**TRY IT**
Restate the last part of the records below word for word, beginning at the line with "khai trương (117, 598)" and ending at the final line.

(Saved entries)
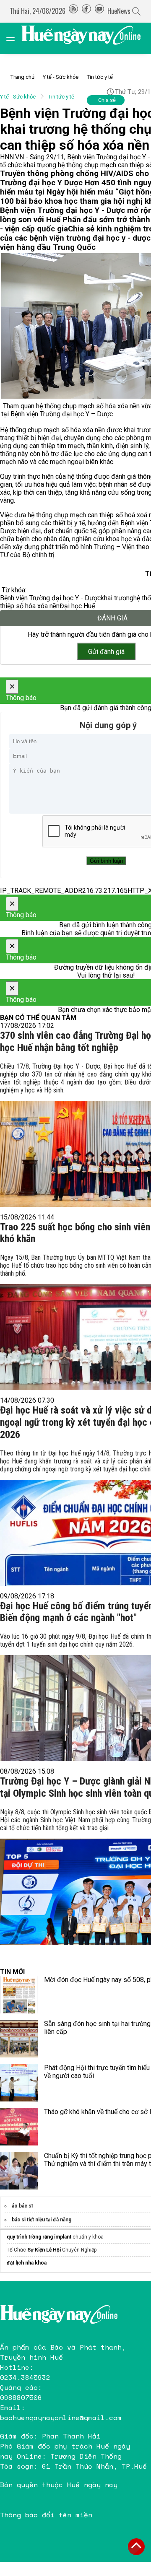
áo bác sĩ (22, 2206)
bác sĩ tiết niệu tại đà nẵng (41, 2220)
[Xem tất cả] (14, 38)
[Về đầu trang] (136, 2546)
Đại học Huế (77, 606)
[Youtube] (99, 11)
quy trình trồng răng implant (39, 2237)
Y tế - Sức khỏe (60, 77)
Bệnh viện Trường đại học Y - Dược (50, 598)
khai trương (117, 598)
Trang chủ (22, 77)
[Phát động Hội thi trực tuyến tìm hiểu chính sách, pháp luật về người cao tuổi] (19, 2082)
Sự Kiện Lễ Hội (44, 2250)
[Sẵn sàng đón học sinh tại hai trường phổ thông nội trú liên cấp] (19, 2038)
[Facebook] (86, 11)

**TASK RESULT**
khai trương (117, 598)
Trang chủ (22, 77)
[Phát động Hội thi trực tuyến tìm hiểu chính sách, pháp luật về người cao tuổi] (19, 2082)
Sự Kiện Lễ Hội (44, 2250)
[Sẵn sàng đón học sinh tại hai trường phổ thông nội trú liên cấp] (19, 2038)
[Facebook] (86, 11)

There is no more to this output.